When you hear muscle training, you associate it with “bodybuilding” or “diet,” but that’s not all. As I have realized, my head turns better and my memory improves. And there are also papers that support the prevention of dementia.
For the first time in humans, a collaborative research group between the University of Tsukuba and the University of California, Irvine has shown that a short period of medium-intensity exercise improves the memory function of the hippocampus.
Short exercise improves memory
The function related to the human hippocampus is improved by 10 minutes of medium-intensity exercise!
Points of research results
We have demonstrated in humans that 10 minutes of medium intensity exercise improves the “discrimination ability of similar memory,” which is important for accurate memory.
So far, the effects of exercise on the hippocampus have been extensively verified in animal studies, but this is the first time in the world that even short-term exercise has actually shown functional improvements related to the human hippocampus.
Professor Seiya’s research group has proposed that short-term low-to-medium-intensity exercise is effective for cognitive functions such as attention / concentration, planning / judgment in the prefrontal cortex, but this time it improves memory. I newly confirmed that it is also useful.
January 17, 2017
Press release material
University of Tsukuba
Nerves that connect the brain and muscles
I think you know what kind of process muscles work, not just muscle training, but I’ll review it. For example, in the action of “raising the legs”, the brain issues a command to “raise the legs”. ⇒ An electrical signal runs from the brain to the nerves that connect to the legs. ⇒ The muscles of the leg that received the signal contract and “the leg rises”.

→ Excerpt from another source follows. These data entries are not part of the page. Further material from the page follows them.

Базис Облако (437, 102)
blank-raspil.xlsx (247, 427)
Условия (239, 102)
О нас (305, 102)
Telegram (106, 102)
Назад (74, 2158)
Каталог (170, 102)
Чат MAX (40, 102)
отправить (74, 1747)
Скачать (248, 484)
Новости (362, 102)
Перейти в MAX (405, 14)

Everyone knows it and you might think, “So?”, But this is important.
The muscles you normally use move naturally without being aware of it. This is a nerve that can be used unconsciously because it always uses that nerve. Seven to eight months old, hard-walking babies are learning which nerves to use and where to move.
Even if you are teaching a beginner in muscle training, you will be taught to “be aware of the muscles you are using” at an early stage. Even adults can understand that they use the biceps brachii (biceps) if they are conscious, but they are conscious of muscles that they do not usually pay attention to, such as the triceps brachii (the muscle on the opposite side of the biceps). It is difficult to hold. Have you ever seen a muscular man moving his chest muscles one by one? That’s because the nerves that connect the brain and chest muscles are well developed.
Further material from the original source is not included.